Reproduce the records below as a numbered list, one line per item, omitting the blank lines.
┌─ Data for this task
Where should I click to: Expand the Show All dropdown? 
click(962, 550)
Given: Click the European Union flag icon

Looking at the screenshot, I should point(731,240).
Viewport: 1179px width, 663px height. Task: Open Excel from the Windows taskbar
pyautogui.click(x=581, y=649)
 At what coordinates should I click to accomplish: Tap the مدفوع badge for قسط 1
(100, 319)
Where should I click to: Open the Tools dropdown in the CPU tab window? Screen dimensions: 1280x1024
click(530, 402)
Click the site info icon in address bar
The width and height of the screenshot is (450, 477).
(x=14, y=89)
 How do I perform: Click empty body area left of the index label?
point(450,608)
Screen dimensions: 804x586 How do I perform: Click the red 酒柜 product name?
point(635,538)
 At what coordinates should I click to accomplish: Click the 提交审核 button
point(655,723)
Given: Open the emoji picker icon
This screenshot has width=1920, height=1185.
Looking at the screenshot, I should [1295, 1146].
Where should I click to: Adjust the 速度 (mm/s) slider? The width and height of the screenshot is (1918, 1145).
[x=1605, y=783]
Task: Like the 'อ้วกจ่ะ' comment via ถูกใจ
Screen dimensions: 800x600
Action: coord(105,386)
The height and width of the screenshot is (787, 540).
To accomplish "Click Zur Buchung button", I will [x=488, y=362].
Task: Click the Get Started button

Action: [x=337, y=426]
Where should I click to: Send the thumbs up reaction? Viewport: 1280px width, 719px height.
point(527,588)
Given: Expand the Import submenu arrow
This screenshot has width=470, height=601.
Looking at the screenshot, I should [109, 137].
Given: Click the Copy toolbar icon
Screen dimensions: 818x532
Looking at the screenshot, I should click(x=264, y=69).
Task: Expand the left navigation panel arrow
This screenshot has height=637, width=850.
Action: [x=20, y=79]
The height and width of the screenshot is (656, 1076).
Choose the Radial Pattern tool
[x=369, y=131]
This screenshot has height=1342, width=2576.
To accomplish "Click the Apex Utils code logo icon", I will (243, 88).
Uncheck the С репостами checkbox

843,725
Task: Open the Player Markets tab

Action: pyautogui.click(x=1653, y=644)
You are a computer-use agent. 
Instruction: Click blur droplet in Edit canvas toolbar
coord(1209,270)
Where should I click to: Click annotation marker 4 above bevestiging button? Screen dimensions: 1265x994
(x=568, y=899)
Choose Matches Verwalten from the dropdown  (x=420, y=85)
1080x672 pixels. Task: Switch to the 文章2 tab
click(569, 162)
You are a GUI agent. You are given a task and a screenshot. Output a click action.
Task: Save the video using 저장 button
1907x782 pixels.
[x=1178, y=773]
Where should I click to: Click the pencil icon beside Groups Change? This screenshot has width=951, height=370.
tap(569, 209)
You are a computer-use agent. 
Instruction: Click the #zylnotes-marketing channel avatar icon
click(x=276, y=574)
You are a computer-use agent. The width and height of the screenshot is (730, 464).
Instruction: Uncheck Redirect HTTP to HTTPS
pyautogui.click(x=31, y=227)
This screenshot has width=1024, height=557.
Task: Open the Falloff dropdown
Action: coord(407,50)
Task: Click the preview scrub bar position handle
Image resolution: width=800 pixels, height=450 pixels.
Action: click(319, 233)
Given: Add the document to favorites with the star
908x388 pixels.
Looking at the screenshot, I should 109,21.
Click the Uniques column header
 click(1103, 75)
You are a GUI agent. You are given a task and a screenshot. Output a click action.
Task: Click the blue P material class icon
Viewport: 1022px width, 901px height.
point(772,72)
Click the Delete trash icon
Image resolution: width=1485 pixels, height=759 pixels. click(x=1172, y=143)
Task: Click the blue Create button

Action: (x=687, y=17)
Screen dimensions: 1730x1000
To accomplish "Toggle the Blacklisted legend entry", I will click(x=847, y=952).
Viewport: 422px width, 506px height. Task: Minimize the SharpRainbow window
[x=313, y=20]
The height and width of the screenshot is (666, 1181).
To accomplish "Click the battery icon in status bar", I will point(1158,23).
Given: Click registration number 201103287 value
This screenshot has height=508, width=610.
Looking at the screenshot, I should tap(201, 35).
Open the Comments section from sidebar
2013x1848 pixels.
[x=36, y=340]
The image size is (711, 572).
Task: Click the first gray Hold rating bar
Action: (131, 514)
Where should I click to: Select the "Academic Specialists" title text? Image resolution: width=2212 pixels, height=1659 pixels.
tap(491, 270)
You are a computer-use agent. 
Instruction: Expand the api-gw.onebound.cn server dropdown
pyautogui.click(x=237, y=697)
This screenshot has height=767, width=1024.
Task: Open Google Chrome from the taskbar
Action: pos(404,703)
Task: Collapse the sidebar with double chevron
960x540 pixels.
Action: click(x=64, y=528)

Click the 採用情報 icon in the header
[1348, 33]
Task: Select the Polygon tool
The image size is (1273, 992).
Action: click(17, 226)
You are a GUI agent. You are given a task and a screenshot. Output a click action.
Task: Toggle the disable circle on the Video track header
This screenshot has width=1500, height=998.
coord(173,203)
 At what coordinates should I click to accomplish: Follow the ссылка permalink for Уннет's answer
└─
*Answer below*.
1. Where should I click to: Expand the Show All dropdown? 
2. click(962, 550)
3. Given: Click the European Union flag icon
4. Looking at the screenshot, I should point(731,240).
5. Viewport: 1179px width, 663px height. Task: Open Excel from the Windows taskbar
6. pyautogui.click(x=581, y=649)
7.  At what coordinates should I click to accomplish: Tap the مدفوع badge for قسط 1
8. (100, 319)
9. Where should I click to: Open the Tools dropdown in the CPU tab window? Screen dimensions: 1280x1024
10. click(530, 402)
11. Click the site info icon in address bar
12. The width and height of the screenshot is (450, 477).
13. (x=14, y=89)
14.  How do I perform: Click empty body area left of the index label?
15. point(450,608)
16. Screen dimensions: 804x586 How do I perform: Click the red 酒柜 product name?
17. point(635,538)
18.  At what coordinates should I click to accomplish: Click the 提交审核 button
19. point(655,723)
20. Given: Open the emoji picker icon
21. This screenshot has width=1920, height=1185.
22. Looking at the screenshot, I should [1295, 1146].
23. Where should I click to: Adjust the 速度 (mm/s) slider? The width and height of the screenshot is (1918, 1145).
24. [x=1605, y=783]
25. Task: Like the 'อ้วกจ่ะ' comment via ถูกใจ
26. Screen dimensions: 800x600
27. Action: coord(105,386)
28. The height and width of the screenshot is (787, 540).
29. To accomplish "Click Zur Buchung button", I will [x=488, y=362].
30. Task: Click the Get Started button
31. Action: [x=337, y=426]
32. Where should I click to: Send the thumbs up reaction? Viewport: 1280px width, 719px height.
33. point(527,588)
34. Given: Expand the Import submenu arrow
35. This screenshot has width=470, height=601.
36. Looking at the screenshot, I should [109, 137].
37. Given: Click the Copy toolbar icon
38. Screen dimensions: 818x532
39. Looking at the screenshot, I should click(x=264, y=69).
40. Task: Expand the left navigation panel arrow
41. This screenshot has height=637, width=850.
42. Action: [x=20, y=79]
43. The height and width of the screenshot is (656, 1076).
44. Choose the Radial Pattern tool
45. [x=369, y=131]
46. This screenshot has height=1342, width=2576.
47. To accomplish "Click the Apex Utils code logo icon", I will (243, 88).
48. Uncheck the С репостами checkbox
49. 843,725
50. Task: Open the Player Markets tab
51. Action: pyautogui.click(x=1653, y=644)
52. You are a computer-use agent. 
53. Instruction: Click blur droplet in Edit canvas toolbar
54. coord(1209,270)
55. Where should I click to: Click annotation marker 4 above bevestiging button? Screen dimensions: 1265x994
56. (x=568, y=899)
57. Choose Matches Verwalten from the dropdown  (x=420, y=85)
58. 1080x672 pixels. Task: Switch to the 文章2 tab
59. click(569, 162)
60. You are a GUI agent. You are given a task and a screenshot. Output a click action.
61. Task: Save the video using 저장 button
62. 1907x782 pixels.
63. [x=1178, y=773]
64. Where should I click to: Click the pencil icon beside Groups Change? This screenshot has width=951, height=370.
65. tap(569, 209)
66. You are a computer-use agent. 
67. Instruction: Click the #zylnotes-marketing channel avatar icon
68. click(x=276, y=574)
69. You are a computer-use agent. The width and height of the screenshot is (730, 464).
70. Instruction: Uncheck Redirect HTTP to HTTPS
71. pyautogui.click(x=31, y=227)
72. This screenshot has width=1024, height=557.
73. Task: Open the Falloff dropdown
74. Action: coord(407,50)
75. Task: Click the preview scrub bar position handle
76. Image resolution: width=800 pixels, height=450 pixels.
77. Action: click(319, 233)
78. Given: Add the document to favorites with the star
79. 908x388 pixels.
80. Looking at the screenshot, I should 109,21.
81. Click the Uniques column header
82.  click(1103, 75)
83. You are a GUI agent. You are given a task and a screenshot. Output a click action.
84. Task: Click the blue P material class icon
85. Viewport: 1022px width, 901px height.
86. point(772,72)
87. Click the Delete trash icon
88. Image resolution: width=1485 pixels, height=759 pixels. click(x=1172, y=143)
89. Task: Click the blue Create button
90. Action: (x=687, y=17)
91. Screen dimensions: 1730x1000
92. To accomplish "Toggle the Blacklisted legend entry", I will click(x=847, y=952).
93. Viewport: 422px width, 506px height. Task: Minimize the SharpRainbow window
94. [x=313, y=20]
95. The height and width of the screenshot is (666, 1181).
96. To accomplish "Click the battery icon in status bar", I will point(1158,23).
97. Given: Click registration number 201103287 value
98. This screenshot has height=508, width=610.
99. Looking at the screenshot, I should tap(201, 35).
100. Open the Comments section from sidebar
101. 2013x1848 pixels.
102. [x=36, y=340]
103. The image size is (711, 572).
104. Task: Click the first gray Hold rating bar
105. Action: (131, 514)
106. Where should I click to: Select the "Academic Specialists" title text? Image resolution: width=2212 pixels, height=1659 pixels.
107. tap(491, 270)
108. You are a computer-use agent. 
109. Instruction: Expand the api-gw.onebound.cn server dropdown
110. pyautogui.click(x=237, y=697)
111. This screenshot has height=767, width=1024.
112. Task: Open Google Chrome from the taskbar
113. Action: pos(404,703)
114. Task: Collapse the sidebar with double chevron
115. 960x540 pixels.
116. Action: click(x=64, y=528)
117. Click the 採用情報 icon in the header
118. [1348, 33]
119. Task: Select the Polygon tool
120. The image size is (1273, 992).
121. Action: click(17, 226)
122. You are a GUI agent. You are given a task and a screenshot. Output a click action.
123. Task: Toggle the disable circle on the Video track header
124. This screenshot has width=1500, height=998.
125. coord(173,203)
126.  At what coordinates should I click to accomplish: Follow the ссылка permalink for Уннет's answer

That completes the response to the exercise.